## What is expected
Please find the lines in the following records that hold "computer", and copy them.

(Collected data)
========
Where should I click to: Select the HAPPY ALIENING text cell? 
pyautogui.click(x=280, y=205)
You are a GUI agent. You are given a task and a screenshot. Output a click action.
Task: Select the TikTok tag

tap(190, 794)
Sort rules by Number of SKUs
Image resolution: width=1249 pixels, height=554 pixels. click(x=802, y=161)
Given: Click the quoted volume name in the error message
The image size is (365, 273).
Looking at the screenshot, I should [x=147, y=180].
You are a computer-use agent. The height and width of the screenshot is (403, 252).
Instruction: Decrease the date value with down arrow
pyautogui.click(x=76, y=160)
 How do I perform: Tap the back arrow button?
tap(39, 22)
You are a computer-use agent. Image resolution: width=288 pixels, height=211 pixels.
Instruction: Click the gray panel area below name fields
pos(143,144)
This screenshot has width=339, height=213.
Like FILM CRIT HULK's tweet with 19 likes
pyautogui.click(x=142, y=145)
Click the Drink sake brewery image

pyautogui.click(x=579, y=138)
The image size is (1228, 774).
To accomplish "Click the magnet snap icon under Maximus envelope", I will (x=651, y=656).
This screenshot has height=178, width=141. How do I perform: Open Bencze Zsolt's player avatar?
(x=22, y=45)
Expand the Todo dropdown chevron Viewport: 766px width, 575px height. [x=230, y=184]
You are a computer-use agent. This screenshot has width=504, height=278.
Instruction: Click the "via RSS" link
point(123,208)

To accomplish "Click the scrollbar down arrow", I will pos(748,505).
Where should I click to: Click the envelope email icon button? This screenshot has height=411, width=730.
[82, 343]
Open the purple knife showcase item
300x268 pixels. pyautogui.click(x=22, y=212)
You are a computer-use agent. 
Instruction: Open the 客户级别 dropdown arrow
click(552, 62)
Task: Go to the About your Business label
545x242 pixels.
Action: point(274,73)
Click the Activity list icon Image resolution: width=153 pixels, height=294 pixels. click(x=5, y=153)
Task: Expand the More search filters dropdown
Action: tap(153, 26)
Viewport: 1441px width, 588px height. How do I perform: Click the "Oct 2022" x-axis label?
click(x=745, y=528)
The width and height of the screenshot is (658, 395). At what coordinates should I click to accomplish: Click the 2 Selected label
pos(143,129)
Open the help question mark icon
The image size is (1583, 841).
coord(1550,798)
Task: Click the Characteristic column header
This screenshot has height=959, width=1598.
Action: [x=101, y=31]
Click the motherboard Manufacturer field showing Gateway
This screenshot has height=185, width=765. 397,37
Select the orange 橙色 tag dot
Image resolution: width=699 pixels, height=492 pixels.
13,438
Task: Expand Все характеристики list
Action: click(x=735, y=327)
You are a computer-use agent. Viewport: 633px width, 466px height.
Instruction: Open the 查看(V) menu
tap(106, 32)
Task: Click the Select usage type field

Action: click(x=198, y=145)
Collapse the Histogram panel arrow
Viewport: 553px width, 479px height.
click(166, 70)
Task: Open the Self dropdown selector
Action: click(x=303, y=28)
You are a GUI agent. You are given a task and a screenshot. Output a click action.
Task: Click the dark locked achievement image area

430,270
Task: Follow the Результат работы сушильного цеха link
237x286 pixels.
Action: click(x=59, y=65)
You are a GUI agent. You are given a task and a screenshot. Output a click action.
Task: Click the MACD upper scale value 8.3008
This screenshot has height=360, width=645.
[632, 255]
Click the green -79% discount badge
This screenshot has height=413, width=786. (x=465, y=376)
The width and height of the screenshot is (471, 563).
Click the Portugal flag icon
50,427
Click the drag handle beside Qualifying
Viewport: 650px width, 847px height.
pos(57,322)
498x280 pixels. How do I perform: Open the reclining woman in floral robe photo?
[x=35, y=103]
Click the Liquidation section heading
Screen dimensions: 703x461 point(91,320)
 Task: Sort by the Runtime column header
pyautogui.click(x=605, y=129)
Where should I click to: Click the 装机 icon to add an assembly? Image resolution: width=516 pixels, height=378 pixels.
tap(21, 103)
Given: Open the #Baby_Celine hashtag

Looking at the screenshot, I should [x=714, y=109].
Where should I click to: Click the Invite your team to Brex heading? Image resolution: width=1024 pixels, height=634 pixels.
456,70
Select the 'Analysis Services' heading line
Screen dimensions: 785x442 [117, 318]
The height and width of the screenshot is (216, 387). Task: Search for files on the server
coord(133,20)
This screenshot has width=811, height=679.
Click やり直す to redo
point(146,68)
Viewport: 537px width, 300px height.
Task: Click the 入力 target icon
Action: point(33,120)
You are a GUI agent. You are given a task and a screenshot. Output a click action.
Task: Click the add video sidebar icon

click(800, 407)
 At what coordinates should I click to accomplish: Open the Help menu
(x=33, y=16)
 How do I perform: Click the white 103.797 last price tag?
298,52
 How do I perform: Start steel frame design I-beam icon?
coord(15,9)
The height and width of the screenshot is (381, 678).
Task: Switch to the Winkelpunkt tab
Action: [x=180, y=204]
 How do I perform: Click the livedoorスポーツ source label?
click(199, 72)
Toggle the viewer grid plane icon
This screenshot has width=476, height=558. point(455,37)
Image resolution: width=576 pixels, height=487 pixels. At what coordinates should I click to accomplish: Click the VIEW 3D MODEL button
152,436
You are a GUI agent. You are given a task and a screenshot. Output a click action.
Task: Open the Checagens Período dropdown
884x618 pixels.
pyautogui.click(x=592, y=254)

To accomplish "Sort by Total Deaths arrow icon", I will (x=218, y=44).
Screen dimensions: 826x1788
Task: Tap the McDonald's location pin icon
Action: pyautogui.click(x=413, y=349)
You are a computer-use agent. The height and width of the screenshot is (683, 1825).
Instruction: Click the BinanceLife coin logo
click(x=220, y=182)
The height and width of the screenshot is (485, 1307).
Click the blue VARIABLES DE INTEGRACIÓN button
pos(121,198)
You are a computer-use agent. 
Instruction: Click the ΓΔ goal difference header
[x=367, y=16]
========
## Written solution
You are a computer-use agent. The height and width of the screenshot is (403, 252).
You are a computer-use agent. Image resolution: width=288 pixels, height=211 pixels.
You are a computer-use agent. This screenshot has width=504, height=278.
You are a computer-use agent. 
You are a computer-use agent. Viewport: 633px width, 466px height.
You are a computer-use agent. The height and width of the screenshot is (683, 1825).
You are a computer-use agent. 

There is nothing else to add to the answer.